▎ 摘　　要

Carbon nanotubes (CNT) and graphene nanoribbons (GNR) field-effect transistors (FETs) are promising devices that could bring massive changes to semiconductor technology. These devices' superior electrical properties in comparison to silicon based devices propel intensive research and development of carbon-based technology that can potentially replace silicon in the semiconductor industry. Low Dimensional Simulator (LODISI), a quantum mechanics simulation tool developed by the Universiti Teknologi Malaysia using MATLAB, is presented as a graphical user interface (GUI) for the simulation of ballistic n-type and p-type CNTFETs or GNRFETs. This simulator is based on the top-of-the-barrier approach and a combination of previous modelling frameworks on carbon-based devices. LODISI includes two types of quasi-one dimensional device simulations, namely, LODISI-CNT and LODISI-GNR. Users can perform quick analysis based on more than 10 variations of physical and electrical parameters and generate the metric performance within seconds of launching and running the application.
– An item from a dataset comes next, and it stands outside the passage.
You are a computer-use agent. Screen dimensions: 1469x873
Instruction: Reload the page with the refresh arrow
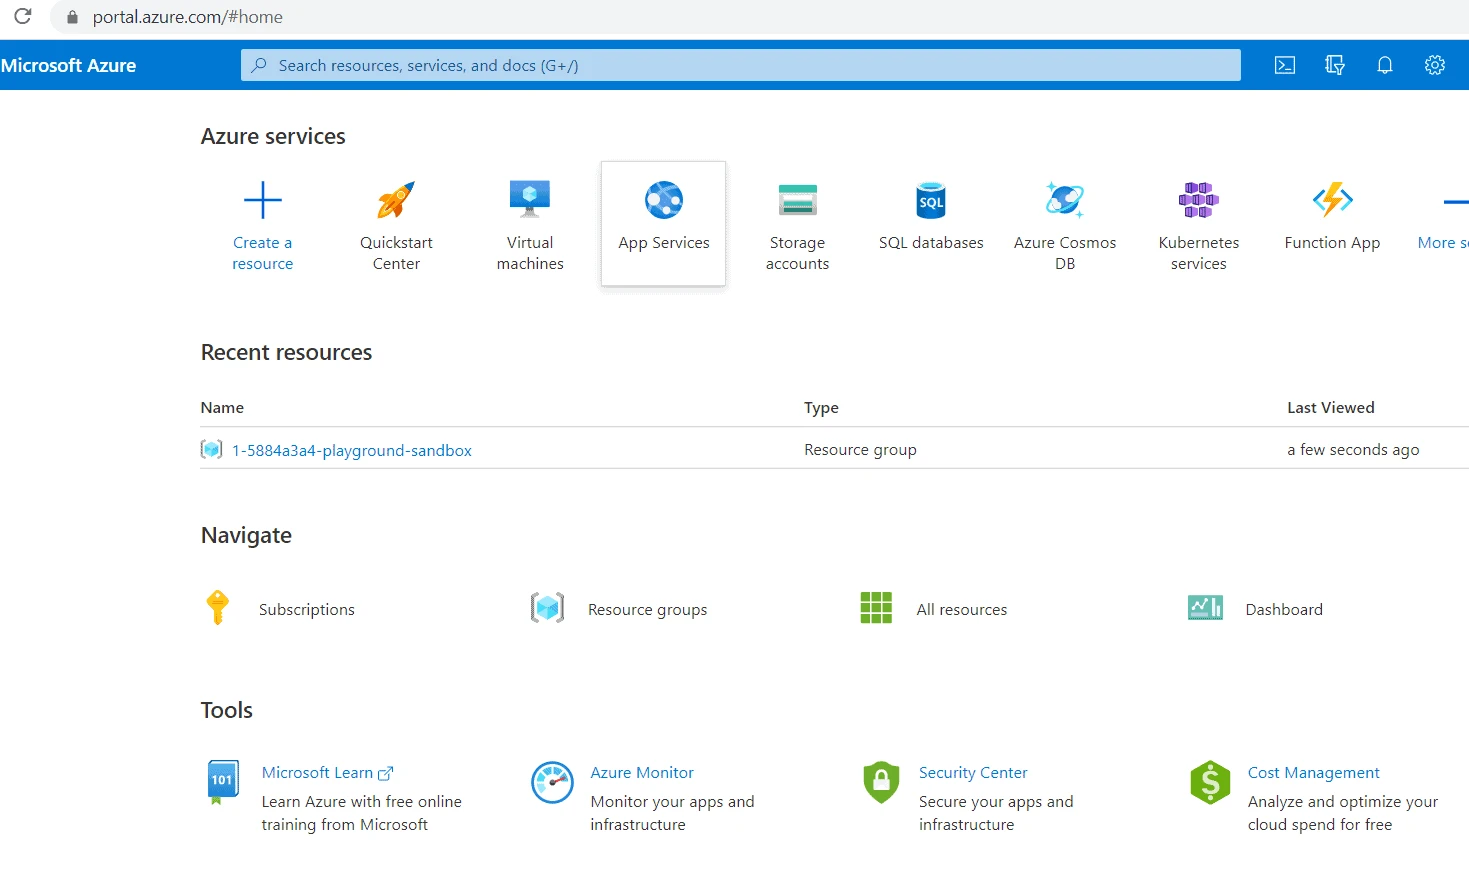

These results are presented in two-dimensional plots. Our significant achievement includes the assessment of such performance metrics as voltage transfer characteristic (VTC), drain-induced barrier lowering (DIBL), subthreshold swing (SS) and inverter gain. Moreover, LODISI has unique functionality that enables users to generate voltage transfer curves directly from the complementary nanotransistor drain characteristics. This simulator functions as a standalone executable software in the Windows platform.